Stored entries
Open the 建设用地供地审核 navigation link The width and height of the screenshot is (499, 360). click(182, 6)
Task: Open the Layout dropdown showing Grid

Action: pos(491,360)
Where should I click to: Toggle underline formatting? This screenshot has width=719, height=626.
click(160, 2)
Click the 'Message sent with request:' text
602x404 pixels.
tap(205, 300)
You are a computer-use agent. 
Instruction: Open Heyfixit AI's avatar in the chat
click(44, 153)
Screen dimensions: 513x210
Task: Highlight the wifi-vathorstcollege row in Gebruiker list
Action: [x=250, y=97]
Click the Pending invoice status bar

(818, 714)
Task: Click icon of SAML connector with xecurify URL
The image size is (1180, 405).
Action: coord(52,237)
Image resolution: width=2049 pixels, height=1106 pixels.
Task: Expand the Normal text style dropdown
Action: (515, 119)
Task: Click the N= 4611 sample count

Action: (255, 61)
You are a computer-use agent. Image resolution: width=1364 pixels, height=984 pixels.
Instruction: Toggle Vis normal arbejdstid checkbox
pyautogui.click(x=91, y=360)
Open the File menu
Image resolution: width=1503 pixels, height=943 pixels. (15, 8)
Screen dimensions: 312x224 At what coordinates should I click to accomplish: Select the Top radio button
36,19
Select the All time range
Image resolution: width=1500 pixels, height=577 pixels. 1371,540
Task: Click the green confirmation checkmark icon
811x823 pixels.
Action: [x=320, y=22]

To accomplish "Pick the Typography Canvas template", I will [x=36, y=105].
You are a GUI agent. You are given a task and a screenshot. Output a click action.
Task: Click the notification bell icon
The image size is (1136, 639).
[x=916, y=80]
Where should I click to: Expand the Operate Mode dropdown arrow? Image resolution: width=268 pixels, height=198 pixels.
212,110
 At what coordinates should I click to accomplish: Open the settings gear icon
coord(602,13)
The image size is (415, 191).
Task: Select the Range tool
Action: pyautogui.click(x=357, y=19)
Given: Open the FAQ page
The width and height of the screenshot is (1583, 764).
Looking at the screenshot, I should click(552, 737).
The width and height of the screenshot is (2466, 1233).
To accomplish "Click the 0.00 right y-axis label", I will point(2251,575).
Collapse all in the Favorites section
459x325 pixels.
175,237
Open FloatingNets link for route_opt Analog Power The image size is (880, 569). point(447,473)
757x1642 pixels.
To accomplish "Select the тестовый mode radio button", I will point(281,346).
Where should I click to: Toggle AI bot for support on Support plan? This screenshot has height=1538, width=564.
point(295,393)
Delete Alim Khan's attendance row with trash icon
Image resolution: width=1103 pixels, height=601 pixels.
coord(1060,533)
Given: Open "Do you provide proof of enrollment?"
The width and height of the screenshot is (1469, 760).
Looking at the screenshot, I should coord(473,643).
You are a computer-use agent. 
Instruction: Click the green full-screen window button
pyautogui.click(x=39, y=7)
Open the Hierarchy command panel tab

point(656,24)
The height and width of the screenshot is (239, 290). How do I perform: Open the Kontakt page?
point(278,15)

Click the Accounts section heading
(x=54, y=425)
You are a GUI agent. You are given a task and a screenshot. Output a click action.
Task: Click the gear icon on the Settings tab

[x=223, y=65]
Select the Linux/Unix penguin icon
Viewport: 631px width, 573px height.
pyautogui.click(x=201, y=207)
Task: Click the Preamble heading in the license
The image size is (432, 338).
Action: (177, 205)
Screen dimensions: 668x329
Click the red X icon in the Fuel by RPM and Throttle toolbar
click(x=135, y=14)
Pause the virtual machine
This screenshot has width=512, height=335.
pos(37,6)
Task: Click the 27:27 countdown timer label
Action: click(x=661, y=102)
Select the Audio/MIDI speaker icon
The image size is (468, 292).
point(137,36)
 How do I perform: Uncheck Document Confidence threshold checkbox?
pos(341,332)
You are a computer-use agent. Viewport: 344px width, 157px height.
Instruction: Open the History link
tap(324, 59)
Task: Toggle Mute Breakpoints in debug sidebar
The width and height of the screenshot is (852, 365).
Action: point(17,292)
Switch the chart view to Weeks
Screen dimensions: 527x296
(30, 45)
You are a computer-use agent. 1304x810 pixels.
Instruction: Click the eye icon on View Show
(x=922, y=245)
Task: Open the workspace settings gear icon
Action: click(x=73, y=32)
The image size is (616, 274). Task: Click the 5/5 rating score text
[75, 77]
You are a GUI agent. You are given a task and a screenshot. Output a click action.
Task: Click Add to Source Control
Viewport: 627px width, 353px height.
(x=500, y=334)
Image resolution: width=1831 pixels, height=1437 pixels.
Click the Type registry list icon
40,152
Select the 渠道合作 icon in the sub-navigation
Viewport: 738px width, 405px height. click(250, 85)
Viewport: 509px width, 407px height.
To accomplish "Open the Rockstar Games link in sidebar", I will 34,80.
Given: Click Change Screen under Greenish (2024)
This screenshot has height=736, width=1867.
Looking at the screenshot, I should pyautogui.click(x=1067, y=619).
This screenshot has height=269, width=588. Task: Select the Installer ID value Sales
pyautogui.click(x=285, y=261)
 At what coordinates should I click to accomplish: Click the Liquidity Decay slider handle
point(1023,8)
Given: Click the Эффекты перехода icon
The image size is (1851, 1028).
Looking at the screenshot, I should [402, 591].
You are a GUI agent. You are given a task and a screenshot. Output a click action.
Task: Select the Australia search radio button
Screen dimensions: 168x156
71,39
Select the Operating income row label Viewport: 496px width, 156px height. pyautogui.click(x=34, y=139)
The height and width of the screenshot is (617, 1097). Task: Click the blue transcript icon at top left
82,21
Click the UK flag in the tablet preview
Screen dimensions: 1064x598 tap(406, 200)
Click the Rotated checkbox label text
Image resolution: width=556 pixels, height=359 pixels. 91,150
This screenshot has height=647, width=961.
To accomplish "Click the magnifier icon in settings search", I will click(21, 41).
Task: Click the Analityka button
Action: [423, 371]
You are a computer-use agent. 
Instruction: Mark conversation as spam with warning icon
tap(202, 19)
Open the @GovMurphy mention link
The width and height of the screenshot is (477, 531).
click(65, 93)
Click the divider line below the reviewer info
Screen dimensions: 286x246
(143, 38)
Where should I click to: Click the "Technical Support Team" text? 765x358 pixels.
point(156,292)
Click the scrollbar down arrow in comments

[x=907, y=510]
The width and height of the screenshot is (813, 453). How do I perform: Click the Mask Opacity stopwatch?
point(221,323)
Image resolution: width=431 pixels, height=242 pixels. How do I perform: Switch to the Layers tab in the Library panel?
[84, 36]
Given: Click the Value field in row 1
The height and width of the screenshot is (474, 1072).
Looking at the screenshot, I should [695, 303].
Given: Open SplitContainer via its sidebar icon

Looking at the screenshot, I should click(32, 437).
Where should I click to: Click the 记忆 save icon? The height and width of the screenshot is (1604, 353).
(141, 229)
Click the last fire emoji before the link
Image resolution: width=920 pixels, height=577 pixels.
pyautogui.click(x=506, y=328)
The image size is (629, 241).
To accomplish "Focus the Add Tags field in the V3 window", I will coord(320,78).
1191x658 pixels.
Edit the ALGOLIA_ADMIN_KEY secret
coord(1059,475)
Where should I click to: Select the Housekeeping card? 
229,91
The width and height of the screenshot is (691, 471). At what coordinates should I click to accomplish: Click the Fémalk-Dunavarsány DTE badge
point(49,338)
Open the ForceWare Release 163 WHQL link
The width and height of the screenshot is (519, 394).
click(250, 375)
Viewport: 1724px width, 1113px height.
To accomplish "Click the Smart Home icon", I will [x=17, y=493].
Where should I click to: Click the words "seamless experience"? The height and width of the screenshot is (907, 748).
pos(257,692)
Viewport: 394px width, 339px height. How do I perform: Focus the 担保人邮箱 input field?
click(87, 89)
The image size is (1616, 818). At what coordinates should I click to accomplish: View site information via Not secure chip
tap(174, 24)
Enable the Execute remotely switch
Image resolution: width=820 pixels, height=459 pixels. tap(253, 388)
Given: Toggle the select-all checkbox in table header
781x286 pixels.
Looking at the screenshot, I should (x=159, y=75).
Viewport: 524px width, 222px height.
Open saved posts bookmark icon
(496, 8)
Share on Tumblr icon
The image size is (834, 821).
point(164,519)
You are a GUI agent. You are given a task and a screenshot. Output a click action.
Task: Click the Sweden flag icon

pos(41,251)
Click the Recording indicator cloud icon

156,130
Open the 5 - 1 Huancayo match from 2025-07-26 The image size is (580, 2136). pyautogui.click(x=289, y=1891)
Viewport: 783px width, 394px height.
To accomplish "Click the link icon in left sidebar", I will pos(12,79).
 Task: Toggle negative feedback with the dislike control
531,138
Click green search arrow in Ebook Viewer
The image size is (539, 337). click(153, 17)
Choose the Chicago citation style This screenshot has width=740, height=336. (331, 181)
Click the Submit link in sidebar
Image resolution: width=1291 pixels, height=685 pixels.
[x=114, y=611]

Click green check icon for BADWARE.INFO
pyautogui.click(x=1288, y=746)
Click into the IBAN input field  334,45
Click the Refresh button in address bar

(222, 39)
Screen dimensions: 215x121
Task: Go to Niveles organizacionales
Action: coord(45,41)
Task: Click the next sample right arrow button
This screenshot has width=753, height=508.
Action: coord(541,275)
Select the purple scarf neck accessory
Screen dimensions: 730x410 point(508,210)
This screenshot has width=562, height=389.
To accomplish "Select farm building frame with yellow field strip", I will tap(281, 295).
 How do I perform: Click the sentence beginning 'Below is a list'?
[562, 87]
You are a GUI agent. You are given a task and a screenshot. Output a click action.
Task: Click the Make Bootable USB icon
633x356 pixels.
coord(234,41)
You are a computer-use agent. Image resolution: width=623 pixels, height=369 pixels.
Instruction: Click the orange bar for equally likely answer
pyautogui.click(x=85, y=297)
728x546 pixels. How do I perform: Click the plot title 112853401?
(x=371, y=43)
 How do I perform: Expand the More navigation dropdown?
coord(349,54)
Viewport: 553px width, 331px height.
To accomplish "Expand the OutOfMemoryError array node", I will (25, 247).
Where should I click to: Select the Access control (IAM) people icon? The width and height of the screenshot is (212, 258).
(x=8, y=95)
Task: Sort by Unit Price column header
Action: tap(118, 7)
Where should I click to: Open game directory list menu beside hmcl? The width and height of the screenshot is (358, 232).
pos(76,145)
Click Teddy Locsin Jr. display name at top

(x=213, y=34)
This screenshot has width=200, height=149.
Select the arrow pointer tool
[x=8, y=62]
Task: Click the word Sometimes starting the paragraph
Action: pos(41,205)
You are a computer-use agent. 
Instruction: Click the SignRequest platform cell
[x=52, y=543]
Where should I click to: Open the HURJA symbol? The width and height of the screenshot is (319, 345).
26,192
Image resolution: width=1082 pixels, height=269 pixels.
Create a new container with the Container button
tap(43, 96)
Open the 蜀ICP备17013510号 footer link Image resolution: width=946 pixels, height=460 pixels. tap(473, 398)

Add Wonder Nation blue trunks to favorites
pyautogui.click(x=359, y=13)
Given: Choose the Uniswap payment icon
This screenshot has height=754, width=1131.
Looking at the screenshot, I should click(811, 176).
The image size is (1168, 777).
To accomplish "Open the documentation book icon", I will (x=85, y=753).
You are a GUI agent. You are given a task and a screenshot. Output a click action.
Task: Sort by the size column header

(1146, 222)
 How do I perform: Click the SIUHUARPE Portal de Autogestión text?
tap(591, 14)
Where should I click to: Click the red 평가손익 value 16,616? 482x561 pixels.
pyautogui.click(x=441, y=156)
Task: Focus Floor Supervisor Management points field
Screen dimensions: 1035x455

**PROBLEM DETAILS**
Please convert the part of the records that opens with the line containing "Task: Open the Layout dropdown showing Grid" and closes with the line containing "Action: [x=320, y=22]" into a numbered list, including both of those lines and leaving out any blank lines.

**COMPLETE ANSWER**
1. Task: Open the Layout dropdown showing Grid
2. Action: pos(491,360)
3. Where should I click to: Toggle underline formatting? This screenshot has width=719, height=626.
4. click(160, 2)
5. Click the 'Message sent with request:' text
6. 602x404 pixels.
7. tap(205, 300)
8. You are a computer-use agent. 
9. Instruction: Open Heyfixit AI's avatar in the chat
10. click(44, 153)
11. Screen dimensions: 513x210
12. Task: Highlight the wifi-vathorstcollege row in Gebruiker list
13. Action: [x=250, y=97]
14. Click the Pending invoice status bar
15. (818, 714)
16. Task: Click icon of SAML connector with xecurify URL
17. The image size is (1180, 405).
18. Action: coord(52,237)
19. Image resolution: width=2049 pixels, height=1106 pixels.
20. Task: Expand the Normal text style dropdown
21. Action: (515, 119)
22. Task: Click the N= 4611 sample count
23. Action: (255, 61)
24. You are a computer-use agent. Image resolution: width=1364 pixels, height=984 pixels.
25. Instruction: Toggle Vis normal arbejdstid checkbox
26. pyautogui.click(x=91, y=360)
27. Open the File menu
28. Image resolution: width=1503 pixels, height=943 pixels. (15, 8)
29. Screen dimensions: 312x224 At what coordinates should I click to accomplish: Select the Top radio button
30. 36,19
31. Select the All time range
32. Image resolution: width=1500 pixels, height=577 pixels. 1371,540
33. Task: Click the green confirmation checkmark icon
34. 811x823 pixels.
35. Action: [x=320, y=22]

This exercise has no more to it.